Temos novo caso de um investigador de segurança que critica a Google por se recusar a pagar a recompensa de uma falha de segurança crítica.
No seguimento de casos anteriores com a Microsoft e com a Apple, temos um investigador de segurança a acusa a Google de ignorar uma vulnerabilidade grave no Config Connector, uma ferramenta utilizada para gerir recursos do Google Cloud através do Kubernetes. Segundo Justin O'Leary, a falha permitiria a utilizadores com acesso a determinados espaços de nomes do Kubernetes contornar os controlos de permissões do Google Cloud e obter acesso total a recursos de uma organização.
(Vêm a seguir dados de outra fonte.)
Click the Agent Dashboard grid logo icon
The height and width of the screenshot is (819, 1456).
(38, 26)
De acordo com o investigador, a vulnerabilidade resulta da ausência de uma verificação de autorização adequada no Config Connector. Um atacante poderia explorar a falha para elevar privilégios e obter permissões de administrador ao mais alto nível dentro de uma infraestrutura Google Cloud. Após receber o relatório em Março, a equipa de segurança da Google classificou inicialmente o problema como P1 (prioridade máxima) e S1 (gravidade máxima), descrevendo-o como um caso importante.
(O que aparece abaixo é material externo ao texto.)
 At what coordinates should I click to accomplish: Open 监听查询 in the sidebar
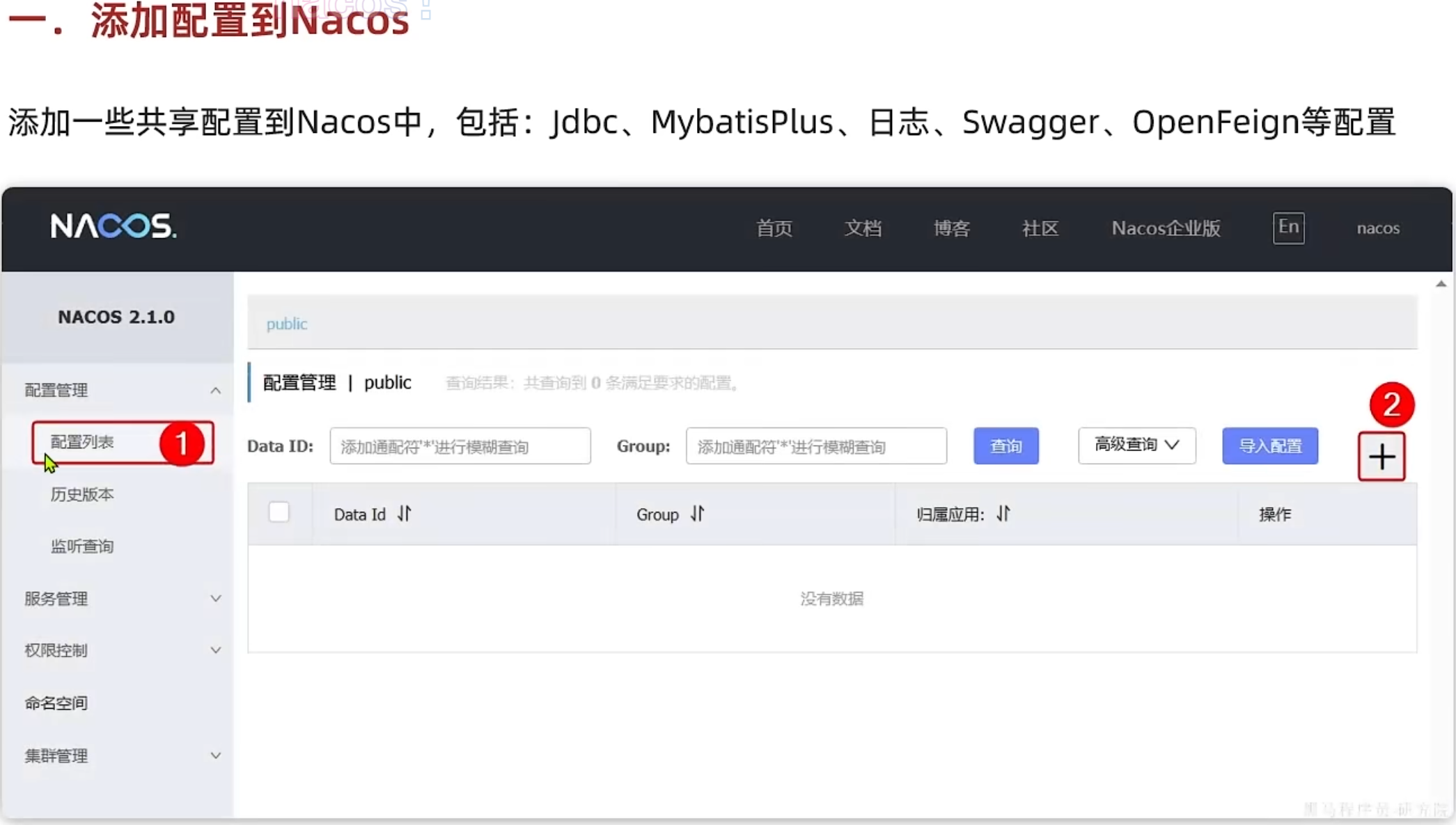point(82,546)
No entanto, poucos dias depois, a empresa alterou a sua posição. A Google informou o investigador de que o comportamento observado era considerado "funcionamento conforme previsto" e que a falha não cumpria os critérios para receber uma recompensa através do programa de bug bounty. Apesar disso, o relatório continua marcado internamente como aceite e em progresso, sem que tenha sido divulgada qualquer correcção ou atribuído um identificador CVE.
O caso está a gerar novas críticas na comunidade de segurança, sobretudo porque esta não é a primeira vez que investigadores lidam com grandes empresas que classificam inicialmente um problema como vulnerabilidade, para depois recusarem recompensas ou não comunicarem publicamente as correcções. Embora seja natural que por vezes as falhas reportadas não sejam verdadeiramente falhas, ou que possam já ter sido reportadas por outros investigadores, a frequência crescente destes relatos faz com que seja necessário reavaliar estes programas, para que haja maior transparência e não se corra o risco de hostilizar as relações entre empresas e investigadores. É que, se assim for, passa-se de um cenário "win-win" em que todos têm a ganhar, para um cenário "lose-lose" em que todos ficam a perder.